Comunicadores negros têm reivindicado cada vez mais um lugar de protagonismo e reforçado a necessidade de abordar os problemas sociais do país a partir das estruturas raciais que os sustentam. A imprensa tradicional é criticada por não responder satisfatoriamente a essas demandas. Do ponto de vista do conteúdo, pessoas brancas e negras são tratadas de formas diferentes nas matérias. Quando se analisam os sujeitos que produzem as informações, profissionais negros ainda são minoria nas redações. E, quando estão lá, raramente ocupam postos de decisão.

Exemplos da imprensa negra no século 21 não faltam, como o Portal Geledés, o História Preta, o Afropress, o Atlântico Negro, a Revista Afirmativa, o Nossos passos vêm de longe e a Cultne.TV. Para entender um pouco da perspectiva e dos objetivos dessas mídias mais recentes, a Agência Brasil entrevistou os fundadores de dois sites, criados há menos de dez anos, engajados em uma comunicação antirracista: o Alma Preta e o Notícia Preta.

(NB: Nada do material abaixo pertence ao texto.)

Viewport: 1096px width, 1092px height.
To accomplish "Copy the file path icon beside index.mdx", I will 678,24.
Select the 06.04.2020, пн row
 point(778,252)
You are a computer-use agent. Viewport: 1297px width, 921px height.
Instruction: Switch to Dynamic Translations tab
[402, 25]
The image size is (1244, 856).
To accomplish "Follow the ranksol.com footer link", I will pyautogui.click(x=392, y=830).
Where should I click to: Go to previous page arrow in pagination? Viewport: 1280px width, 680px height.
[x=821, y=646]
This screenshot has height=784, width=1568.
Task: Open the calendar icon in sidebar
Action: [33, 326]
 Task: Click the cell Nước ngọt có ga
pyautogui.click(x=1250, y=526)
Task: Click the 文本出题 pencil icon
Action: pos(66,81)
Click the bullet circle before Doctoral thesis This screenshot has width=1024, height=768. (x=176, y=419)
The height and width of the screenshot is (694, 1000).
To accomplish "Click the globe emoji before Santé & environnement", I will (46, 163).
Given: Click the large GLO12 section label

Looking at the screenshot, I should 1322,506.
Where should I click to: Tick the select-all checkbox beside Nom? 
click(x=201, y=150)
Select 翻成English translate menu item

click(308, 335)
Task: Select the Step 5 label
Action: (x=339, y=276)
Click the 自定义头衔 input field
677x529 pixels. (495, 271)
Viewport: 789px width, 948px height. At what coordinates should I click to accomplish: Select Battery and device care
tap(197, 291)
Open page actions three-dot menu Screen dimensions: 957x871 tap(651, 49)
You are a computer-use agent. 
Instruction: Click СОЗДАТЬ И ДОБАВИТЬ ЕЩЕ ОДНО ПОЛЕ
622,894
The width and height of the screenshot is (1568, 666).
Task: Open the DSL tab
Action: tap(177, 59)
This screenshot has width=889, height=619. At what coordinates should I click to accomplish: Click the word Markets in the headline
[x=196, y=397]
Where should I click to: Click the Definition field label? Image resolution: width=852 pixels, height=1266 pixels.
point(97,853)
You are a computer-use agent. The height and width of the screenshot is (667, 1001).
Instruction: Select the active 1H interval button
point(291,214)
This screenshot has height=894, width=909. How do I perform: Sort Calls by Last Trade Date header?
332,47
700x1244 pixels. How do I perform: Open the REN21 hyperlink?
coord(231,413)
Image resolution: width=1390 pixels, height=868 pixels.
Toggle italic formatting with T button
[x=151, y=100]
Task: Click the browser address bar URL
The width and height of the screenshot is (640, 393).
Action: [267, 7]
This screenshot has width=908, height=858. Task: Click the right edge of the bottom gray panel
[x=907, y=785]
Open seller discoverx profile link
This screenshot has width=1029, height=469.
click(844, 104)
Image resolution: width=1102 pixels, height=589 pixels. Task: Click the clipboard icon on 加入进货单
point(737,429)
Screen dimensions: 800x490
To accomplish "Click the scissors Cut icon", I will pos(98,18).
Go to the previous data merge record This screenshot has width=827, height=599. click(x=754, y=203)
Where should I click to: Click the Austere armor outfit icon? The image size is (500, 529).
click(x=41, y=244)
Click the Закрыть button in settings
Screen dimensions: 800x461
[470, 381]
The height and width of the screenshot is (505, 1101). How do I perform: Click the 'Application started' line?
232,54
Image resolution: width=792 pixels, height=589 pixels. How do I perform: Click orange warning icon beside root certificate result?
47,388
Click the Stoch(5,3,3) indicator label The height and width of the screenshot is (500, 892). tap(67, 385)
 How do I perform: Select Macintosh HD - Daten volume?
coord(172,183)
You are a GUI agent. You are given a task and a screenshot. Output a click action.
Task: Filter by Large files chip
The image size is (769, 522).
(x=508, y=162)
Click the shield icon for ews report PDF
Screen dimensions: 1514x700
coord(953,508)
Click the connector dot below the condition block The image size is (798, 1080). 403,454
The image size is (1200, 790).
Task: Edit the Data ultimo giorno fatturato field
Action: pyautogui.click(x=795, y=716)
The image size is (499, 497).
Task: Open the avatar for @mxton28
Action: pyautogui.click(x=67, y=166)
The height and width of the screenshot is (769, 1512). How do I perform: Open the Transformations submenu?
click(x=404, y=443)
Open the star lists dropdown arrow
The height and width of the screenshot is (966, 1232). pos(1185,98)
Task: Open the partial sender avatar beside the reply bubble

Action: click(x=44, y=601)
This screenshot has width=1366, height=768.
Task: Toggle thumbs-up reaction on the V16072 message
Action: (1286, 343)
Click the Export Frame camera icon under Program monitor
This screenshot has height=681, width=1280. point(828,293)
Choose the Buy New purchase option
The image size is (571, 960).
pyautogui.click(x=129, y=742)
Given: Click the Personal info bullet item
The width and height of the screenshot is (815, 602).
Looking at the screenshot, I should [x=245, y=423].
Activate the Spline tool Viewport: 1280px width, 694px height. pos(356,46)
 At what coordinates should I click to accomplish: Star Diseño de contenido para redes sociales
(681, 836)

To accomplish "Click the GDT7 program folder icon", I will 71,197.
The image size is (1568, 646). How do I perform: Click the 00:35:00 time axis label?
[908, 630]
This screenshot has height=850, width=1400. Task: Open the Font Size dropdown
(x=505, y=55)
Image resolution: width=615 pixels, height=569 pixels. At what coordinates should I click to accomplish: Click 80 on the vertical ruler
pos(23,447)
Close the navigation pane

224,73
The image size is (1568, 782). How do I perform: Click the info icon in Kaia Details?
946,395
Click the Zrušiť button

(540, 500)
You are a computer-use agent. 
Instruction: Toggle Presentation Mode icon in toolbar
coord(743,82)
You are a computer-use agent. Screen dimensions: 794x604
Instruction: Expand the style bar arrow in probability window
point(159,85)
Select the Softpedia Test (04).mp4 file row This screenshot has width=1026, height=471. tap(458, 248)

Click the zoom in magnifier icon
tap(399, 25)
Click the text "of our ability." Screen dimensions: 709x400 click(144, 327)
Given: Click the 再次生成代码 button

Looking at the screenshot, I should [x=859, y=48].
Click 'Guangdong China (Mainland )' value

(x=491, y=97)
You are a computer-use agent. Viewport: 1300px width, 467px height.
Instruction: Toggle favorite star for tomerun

O primeiro surgiu em 2015, a partir de um coletivo de estudantes negros da Universidade Estadual Paulista (Unesp) e é comandado pelo jornalista Pedro Borges. O segundo foi lançado em 2018 pela jornalista Thais Bernardes. Ela já tinha experiência em outras empresas de mídia tradicionais e decidiu investir em um projeto editorial de combate às desigualdades.

Nesta quinta-feira (14), comemoram-se os 190 anos do primeiro jornal da imprensa negra no Brasil: O Mulato ou O Homem de Côr, criado no dia 14 de setembro de 1833.

Imprensa negra x imprensa branca

Existem diferenças bem demarcadas entre a imprensa negra e as mídias tidas como mais generalistas? Para o cofundador e diretor do Alma Preta, Pedro Borges, a discussão parte dos próprios princípios de segmentação e universalidade.

“Quando é preto, é considerado segmentado. Mas quem disse que a grande mídia é universal e não é segmentada? É muito pouco enquadrar veículos como o nosso em uma categoria de jornalismo de nicho. Nós utilizamos as mesmas técnicas jornalísticas que outros colegas de profissão. Mas o sujeito branco e masculino se vê no lugar da universalidade. E identifica o outro com um sujeito racializado e segmentado. Esses grandes canais de comunicação privilegiam o diálogo com uma classe média e com uma elite branca. Então, eles não são segmentados?”, questiona Pedro. 

A diferença, nesse sentido, não estaria na escolha dos temas e acontecimentos a serem cobertos pelos jornalistas, mas na perspectiva que se adota em relação a eles. Borges enfatiza que o Alma Preta tem um olhar de destaque para grupos de periferias e o desejo de comunicar para transformar a realidade.

“Entendo que a mídia negra hoje também tem reivindicado um lugar de universalidade. A nossa cobertura está longe de ser recortada em casos de discriminação racial. Fazemos uma cobertura de agendas que são centrais do Brasil. E o racismo é um elemento que estrutura a sociedade brasileira. Desigualdade de moradia, saúde, segurança pública, alimentação, ambiental: todas elas têm como pano de fundo a desigualdade racial. Logo, cabe à imprensa negra cobrir todos esses assuntos”, diz Pedro Borges.

A notícia e o negro

Segundo Thais Bernardes, diretora e fundadora do Notícia Preta, a mídia tradicional sempre esteve alinhada aos interesses de uma elite política e econômica branca. Por isso, reforça e dissemina o racismo ao cobrir os fatos do dia a dia, principalmente quando sujeitos negros estão no foco da notícia.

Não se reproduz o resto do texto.